**ACTIVITY**
Search the records below for "will" and copy every line it turns up in.

**TASK INPUTS**

◆ ◆ ◆ ◆ ◆

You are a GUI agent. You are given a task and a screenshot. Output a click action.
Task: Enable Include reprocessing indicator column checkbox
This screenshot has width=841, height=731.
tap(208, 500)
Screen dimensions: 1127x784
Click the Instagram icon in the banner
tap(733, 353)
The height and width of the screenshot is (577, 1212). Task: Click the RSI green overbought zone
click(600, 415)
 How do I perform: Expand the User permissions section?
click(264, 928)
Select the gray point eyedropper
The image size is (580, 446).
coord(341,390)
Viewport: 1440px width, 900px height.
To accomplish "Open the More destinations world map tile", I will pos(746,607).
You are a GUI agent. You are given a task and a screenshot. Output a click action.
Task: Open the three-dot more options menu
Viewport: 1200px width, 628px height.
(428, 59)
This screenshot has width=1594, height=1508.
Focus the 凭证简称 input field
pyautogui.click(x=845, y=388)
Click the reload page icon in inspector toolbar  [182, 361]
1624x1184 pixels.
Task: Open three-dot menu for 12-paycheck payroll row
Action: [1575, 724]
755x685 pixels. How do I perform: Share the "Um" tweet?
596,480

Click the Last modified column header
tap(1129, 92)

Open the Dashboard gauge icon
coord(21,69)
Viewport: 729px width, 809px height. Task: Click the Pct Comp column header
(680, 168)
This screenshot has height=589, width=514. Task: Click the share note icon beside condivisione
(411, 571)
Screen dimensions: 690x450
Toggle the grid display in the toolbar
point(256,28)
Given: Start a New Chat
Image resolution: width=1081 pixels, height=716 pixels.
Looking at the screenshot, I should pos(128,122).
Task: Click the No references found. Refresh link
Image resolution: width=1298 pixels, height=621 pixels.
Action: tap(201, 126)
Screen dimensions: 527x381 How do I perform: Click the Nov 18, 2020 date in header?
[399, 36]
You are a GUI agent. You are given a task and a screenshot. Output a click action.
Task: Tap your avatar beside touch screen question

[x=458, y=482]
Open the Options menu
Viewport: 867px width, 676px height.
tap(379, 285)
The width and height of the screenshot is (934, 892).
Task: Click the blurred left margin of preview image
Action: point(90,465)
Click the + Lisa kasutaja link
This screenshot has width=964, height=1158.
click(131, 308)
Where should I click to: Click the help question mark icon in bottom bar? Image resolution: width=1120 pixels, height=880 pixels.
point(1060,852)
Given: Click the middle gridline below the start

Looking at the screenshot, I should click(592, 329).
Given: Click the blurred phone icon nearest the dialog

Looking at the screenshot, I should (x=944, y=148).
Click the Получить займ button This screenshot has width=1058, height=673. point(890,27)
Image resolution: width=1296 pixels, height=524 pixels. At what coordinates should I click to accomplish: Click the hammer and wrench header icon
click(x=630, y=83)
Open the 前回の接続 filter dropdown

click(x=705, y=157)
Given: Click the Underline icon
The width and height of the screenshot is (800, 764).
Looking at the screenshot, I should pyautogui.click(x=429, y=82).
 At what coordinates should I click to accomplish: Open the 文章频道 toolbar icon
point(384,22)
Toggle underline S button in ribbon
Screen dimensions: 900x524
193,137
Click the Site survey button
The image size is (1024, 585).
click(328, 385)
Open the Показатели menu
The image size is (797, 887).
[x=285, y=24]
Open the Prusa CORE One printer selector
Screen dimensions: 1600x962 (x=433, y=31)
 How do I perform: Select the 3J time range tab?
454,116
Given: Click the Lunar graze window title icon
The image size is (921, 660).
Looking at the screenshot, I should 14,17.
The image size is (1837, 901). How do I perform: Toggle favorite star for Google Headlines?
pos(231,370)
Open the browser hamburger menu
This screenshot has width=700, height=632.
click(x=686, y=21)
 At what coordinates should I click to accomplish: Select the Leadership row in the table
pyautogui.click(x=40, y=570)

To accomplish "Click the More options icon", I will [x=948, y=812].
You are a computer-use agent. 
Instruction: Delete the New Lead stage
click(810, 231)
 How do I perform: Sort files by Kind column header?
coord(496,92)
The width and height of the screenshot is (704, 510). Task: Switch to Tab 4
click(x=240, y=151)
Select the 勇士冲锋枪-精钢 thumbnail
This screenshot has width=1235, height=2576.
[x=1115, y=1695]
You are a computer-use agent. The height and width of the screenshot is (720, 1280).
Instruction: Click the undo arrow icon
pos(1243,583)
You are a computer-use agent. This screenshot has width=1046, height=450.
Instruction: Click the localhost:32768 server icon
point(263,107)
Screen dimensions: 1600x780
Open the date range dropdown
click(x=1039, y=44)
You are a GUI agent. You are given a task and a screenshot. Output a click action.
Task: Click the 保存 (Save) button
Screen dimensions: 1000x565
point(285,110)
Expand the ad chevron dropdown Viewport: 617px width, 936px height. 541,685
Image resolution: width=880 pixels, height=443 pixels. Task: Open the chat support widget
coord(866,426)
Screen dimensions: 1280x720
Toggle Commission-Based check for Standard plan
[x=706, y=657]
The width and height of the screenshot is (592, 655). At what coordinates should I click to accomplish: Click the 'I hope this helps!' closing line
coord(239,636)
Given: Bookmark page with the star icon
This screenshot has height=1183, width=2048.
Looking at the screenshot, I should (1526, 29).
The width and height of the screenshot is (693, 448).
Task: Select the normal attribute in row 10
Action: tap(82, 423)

◆ ◆ ◆ ◆ ◆

**WRITTEN SOLUTION**
To accomplish "Open the More destinations world map tile", I will pos(746,607).
To accomplish "Click the More options icon", I will [x=948, y=812].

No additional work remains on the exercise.